[Begin INFORMATION SUPPLIED]

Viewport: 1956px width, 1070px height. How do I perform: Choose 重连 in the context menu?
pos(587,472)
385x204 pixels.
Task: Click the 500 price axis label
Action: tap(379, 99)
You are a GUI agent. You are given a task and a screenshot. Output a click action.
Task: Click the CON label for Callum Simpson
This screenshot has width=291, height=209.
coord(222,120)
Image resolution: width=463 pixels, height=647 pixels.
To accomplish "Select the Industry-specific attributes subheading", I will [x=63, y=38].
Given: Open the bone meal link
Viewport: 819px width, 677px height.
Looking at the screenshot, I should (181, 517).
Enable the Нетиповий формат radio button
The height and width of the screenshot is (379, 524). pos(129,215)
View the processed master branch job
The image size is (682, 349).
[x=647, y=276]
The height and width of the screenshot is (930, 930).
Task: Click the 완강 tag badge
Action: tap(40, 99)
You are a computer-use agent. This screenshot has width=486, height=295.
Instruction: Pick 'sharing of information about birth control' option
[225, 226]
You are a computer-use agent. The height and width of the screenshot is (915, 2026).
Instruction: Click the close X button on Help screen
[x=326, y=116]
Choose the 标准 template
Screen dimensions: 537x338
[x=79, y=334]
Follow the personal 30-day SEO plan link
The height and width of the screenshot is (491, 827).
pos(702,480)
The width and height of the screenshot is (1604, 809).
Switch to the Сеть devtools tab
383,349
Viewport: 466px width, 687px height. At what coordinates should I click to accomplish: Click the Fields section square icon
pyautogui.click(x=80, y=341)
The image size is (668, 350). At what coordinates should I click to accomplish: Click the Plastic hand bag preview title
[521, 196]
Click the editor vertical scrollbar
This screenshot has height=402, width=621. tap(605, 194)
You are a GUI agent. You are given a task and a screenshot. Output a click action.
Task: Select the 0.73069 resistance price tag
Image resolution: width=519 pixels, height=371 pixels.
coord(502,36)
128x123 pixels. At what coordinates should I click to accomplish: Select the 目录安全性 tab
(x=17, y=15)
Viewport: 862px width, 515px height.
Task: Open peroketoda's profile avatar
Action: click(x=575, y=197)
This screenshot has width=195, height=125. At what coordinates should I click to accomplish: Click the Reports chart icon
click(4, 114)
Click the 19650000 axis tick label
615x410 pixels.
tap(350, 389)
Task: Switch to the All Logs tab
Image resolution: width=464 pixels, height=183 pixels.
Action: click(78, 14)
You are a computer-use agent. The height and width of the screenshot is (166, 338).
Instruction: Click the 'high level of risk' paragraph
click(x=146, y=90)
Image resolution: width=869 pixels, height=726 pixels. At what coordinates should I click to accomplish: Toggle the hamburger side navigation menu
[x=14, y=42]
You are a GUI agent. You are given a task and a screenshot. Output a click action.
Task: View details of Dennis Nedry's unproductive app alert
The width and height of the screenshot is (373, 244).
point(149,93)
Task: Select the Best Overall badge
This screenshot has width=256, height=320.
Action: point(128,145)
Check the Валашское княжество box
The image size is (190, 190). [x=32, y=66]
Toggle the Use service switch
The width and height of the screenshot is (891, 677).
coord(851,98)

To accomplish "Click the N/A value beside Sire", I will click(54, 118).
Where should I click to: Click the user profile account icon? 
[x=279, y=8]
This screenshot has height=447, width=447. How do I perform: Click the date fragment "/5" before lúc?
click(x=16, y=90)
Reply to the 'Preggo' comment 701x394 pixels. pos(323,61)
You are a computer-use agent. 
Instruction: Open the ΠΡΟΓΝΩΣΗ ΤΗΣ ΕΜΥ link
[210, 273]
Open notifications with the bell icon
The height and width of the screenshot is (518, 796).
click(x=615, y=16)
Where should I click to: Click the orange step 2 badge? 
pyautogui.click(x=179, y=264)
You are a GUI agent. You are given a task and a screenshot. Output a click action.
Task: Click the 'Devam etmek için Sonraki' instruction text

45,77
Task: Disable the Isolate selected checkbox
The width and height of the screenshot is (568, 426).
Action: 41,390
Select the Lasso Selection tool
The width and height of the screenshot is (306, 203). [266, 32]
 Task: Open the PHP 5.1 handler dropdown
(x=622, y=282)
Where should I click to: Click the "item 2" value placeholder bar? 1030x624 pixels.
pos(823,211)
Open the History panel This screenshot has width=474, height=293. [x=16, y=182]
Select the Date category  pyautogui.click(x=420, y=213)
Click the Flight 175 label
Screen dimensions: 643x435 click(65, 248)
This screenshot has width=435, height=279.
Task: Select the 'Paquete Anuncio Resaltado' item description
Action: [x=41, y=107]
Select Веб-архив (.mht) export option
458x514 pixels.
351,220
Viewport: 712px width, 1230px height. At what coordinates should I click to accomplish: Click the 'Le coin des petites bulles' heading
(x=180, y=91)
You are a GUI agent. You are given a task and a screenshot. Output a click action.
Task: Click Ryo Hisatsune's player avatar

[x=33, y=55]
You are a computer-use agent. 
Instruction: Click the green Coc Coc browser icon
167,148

[End INFORMATION SUPPLIED]

WHAT THE EXERCISE ASKS - Give every line of the rows above as a JSON list of strings, one string per line, with blank lines left out.

REPLY -
[
  "Viewport: 1956px width, 1070px height. How do I perform: Choose 重连 in the context menu?",
  "pos(587,472)",
  "385x204 pixels.",
  "Task: Click the 500 price axis label",
  "Action: tap(379, 99)",
  "You are a GUI agent. You are given a task and a screenshot. Output a click action.",
  "Task: Click the CON label for Callum Simpson",
  "This screenshot has width=291, height=209.",
  "coord(222,120)",
  "Image resolution: width=463 pixels, height=647 pixels.",
  "To accomplish \"Select the Industry-specific attributes subheading\", I will [x=63, y=38].",
  "Given: Open the bone meal link",
  "Viewport: 819px width, 677px height.",
  "Looking at the screenshot, I should (181, 517).",
  "Enable the Нетиповий формат radio button",
  "The height and width of the screenshot is (379, 524). pos(129,215)",
  "View the processed master branch job",
  "The image size is (682, 349).",
  "[x=647, y=276]",
  "The height and width of the screenshot is (930, 930).",
  "Task: Click the 완강 tag badge",
  "Action: tap(40, 99)",
  "You are a computer-use agent. This screenshot has width=486, height=295.",
  "Instruction: Pick 'sharing of information about birth control' option",
  "[225, 226]",
  "You are a computer-use agent. The height and width of the screenshot is (915, 2026).",
  "Instruction: Click the close X button on Help screen",
  "[x=326, y=116]",
  "Choose the 标准 template",
  "Screen dimensions: 537x338",
  "[x=79, y=334]",
  "Follow the personal 30-day SEO plan link",
  "The height and width of the screenshot is (491, 827).",
  "pos(702,480)",
  "The width and height of the screenshot is (1604, 809).",
  "Switch to the Сеть devtools tab",
  "383,349",
  "Viewport: 466px width, 687px height. At what coordinates should I click to accomplish: Click the Fields section square icon",
  "pyautogui.click(x=80, y=341)",
  "The image size is (668, 350). At what coordinates should I click to accomplish: Click the Plastic hand bag preview title",
  "[521, 196]",
  "Click the editor vertical scrollbar",
  "This screenshot has height=402, width=621. tap(605, 194)",
  "You are a GUI agent. You are given a task and a screenshot. Output a click action.",
  "Task: Select the 0.73069 resistance price tag",
  "Image resolution: width=519 pixels, height=371 pixels.",
  "coord(502,36)",
  "128x123 pixels. At what coordinates should I click to accomplish: Select the 目录安全性 tab",
  "(x=17, y=15)",
  "Viewport: 862px width, 515px height.",
  "Task: Open peroketoda's profile avatar",
  "Action: click(x=575, y=197)",
  "This screenshot has width=195, height=125. At what coordinates should I click to accomplish: Click the Reports chart icon",
  "click(4, 114)",
  "Click the 19650000 axis tick label",
  "615x410 pixels.",
  "tap(350, 389)",
  "Task: Switch to the All Logs tab",
  "Image resolution: width=464 pixels, height=183 pixels.",
  "Action: click(78, 14)",
  "You are a computer-use agent. The height and width of the screenshot is (166, 338).",
  "Instruction: Click the 'high level of risk' paragraph",
  "click(x=146, y=90)",
  "Image resolution: width=869 pixels, height=726 pixels. At what coordinates should I click to accomplish: Toggle the hamburger side navigation menu",
  "[x=14, y=42]",
  "You are a GUI agent. You are given a task and a screenshot. Output a click action.",
  "Task: View details of Dennis Nedry's unproductive app alert",
  "The width and height of the screenshot is (373, 244).",
  "point(149,93)",
  "Task: Select the Best Overall badge",
  "This screenshot has width=256, height=320.",
  "Action: point(128,145)",
  "Check the Валашское княжество box",
  "The image size is (190, 190). [x=32, y=66]",
  "Toggle the Use service switch",
  "The width and height of the screenshot is (891, 677).",
  "coord(851,98)",
  "To accomplish \"Click the N/A value beside Sire\", I will click(54, 118).",
  "Where should I click to: Click the user profile account icon? ",
  "[x=279, y=8]",
  "This screenshot has height=447, width=447. How do I perform: Click the date fragment \"/5\" before lúc?",
  "click(x=16, y=90)",
  "Reply to the 'Preggo' comment 701x394 pixels. pos(323,61)",
  "You are a computer-use agent. ",
  "Instruction: Open the ΠΡΟΓΝΩΣΗ ΤΗΣ ΕΜΥ link",
  "[210, 273]",
  "Open notifications with the bell icon",
  "The height and width of the screenshot is (518, 796).",
  "click(x=615, y=16)",
  "Where should I click to: Click the orange step 2 badge? ",
  "pyautogui.click(x=179, y=264)",
  "You are a GUI agent. You are given a task and a screenshot. Output a click action.",
  "Task: Click the 'Devam etmek için Sonraki' instruction text",
  "45,77",
  "Task: Disable the Isolate selected checkbox",
  "The width and height of the screenshot is (568, 426).",
  "Action: 41,390",
  "Select the Lasso Selection tool",
  "The width and height of the screenshot is (306, 203). [266, 32]",
  " Task: Open the PHP 5.1 handler dropdown",
  "(x=622, y=282)",
  "Where should I click to: Click the \"item 2\" value placeholder bar? 1030x624 pixels.",
  "pos(823,211)",
  "Open the History panel This screenshot has width=474, height=293. [x=16, y=182]",
  "Select the Date category  pyautogui.click(x=420, y=213)",
  "Click the Flight 175 label",
  "Screen dimensions: 643x435 click(65, 248)",
  "This screenshot has width=435, height=279.",
  "Task: Select the 'Paquete Anuncio Resaltado' item description",
  "Action: [x=41, y=107]",
  "Select Веб-архив (.mht) export option",
  "458x514 pixels.",
  "351,220",
  "Viewport: 712px width, 1230px height. At what coordinates should I click to accomplish: Click the 'Le coin des petites bulles' heading",
  "(x=180, y=91)",
  "You are a GUI agent. You are given a task and a screenshot. Output a click action.",
  "Task: Click Ryo Hisatsune's player avatar",
  "[x=33, y=55]",
  "You are a computer-use agent. ",
  "Instruction: Click the green Coc Coc browser icon",
  "167,148"
]